But yeah, I see what you are saying; You have a _really hard time_ hiring
known good people this way; known good people, if they want full-time work can
pretty much write their own tickets without working two jobs for a while
first. Known good people who want to be contractors, generally speaking, want
to be contractors and don't want to be employees.

Of course, most businesses of my revenue/in my market simply can't hire known
good people; we can't afford their rates.

Businesses at my end of the market are betting that we can get good people
that other people don't think are good; so really, an extended screening
process is more important than if you can pay google rates to begin with.

None the less, there are many small businesses that operate like this; we _do_
find good people; of course, we also end up kissing some frogs, and when we do
find good people, they don't stick around forever; people with the ability to
pay well eventually notice they are good.

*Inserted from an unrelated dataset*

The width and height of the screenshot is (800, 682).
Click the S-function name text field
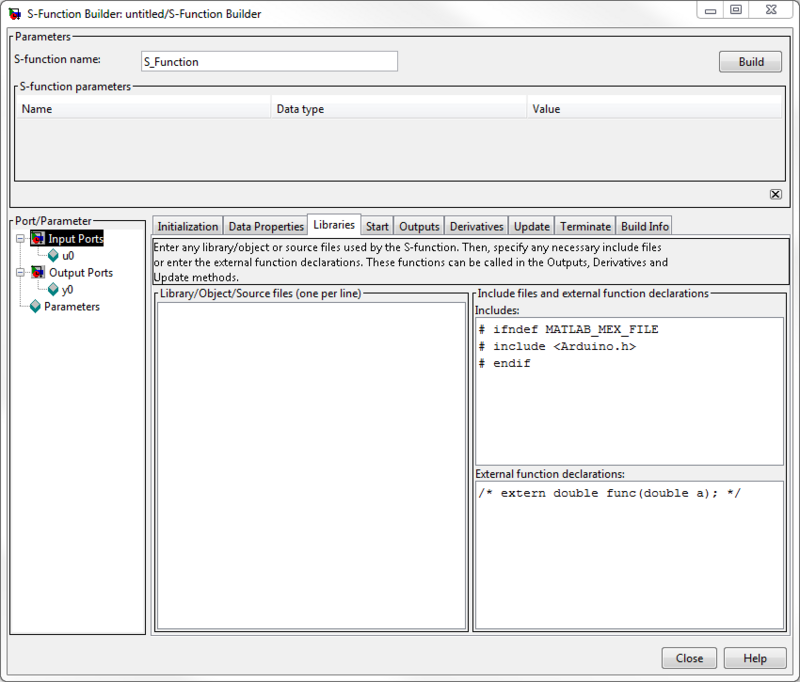click(268, 61)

I think it works out okay for all involved; most companies that can afford to
pay the rates 'known good' people demand simply won't look at people who have
been unemployed (or employed doing something non-technical) for a while, or
people who don't have experience; that's where I get most of my people. And
after working for me for a while? they have something technical to put on
their resume, and people who can pay real money look at them seriously.

------
bartonfink
I could be interested in such an arrangement. I'm not moonlighting right now,
but I think it's a great opportunity to align my interests (verifiable
experience with new skills, some extra income, opportunity to network) with
those of a company that may not want to hire someone full-time but still needs
work done.

What sort of projects do you see fitting this idea?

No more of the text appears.